[Start of Attachment]
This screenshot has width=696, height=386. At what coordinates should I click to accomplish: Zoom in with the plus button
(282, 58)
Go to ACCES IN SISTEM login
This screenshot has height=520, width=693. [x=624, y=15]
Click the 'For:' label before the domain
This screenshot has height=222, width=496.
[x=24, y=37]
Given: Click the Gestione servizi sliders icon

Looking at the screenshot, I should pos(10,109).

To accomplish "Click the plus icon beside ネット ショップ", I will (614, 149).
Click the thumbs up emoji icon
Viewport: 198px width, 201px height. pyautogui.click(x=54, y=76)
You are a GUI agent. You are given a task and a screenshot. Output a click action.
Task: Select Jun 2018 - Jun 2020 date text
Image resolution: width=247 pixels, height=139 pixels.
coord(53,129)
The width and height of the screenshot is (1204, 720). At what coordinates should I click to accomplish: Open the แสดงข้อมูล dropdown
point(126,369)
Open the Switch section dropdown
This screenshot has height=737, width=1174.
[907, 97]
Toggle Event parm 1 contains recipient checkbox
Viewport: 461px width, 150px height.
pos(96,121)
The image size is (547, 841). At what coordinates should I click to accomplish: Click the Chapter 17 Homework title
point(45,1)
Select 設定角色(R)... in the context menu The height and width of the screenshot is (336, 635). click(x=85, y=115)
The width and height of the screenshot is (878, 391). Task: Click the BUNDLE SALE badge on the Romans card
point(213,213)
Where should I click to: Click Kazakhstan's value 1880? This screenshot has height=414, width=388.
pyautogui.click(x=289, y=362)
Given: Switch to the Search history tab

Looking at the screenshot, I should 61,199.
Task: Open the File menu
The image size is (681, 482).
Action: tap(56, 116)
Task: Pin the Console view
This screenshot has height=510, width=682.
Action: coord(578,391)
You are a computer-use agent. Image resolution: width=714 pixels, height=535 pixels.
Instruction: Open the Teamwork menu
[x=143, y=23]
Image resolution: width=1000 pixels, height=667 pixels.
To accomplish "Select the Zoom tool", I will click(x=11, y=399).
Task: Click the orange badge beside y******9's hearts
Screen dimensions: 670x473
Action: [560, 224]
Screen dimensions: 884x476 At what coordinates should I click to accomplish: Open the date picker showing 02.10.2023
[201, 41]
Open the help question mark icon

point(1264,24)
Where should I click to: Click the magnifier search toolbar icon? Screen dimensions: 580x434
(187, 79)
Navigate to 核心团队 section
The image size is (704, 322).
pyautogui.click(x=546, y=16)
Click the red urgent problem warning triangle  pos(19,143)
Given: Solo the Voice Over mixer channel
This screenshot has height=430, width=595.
[End of Attachment]
_WHAT YOU HAVE TO DO_: Count, in the data above, the lines that hold "Select". Return only that count.

_TASK RESPONSE_: 3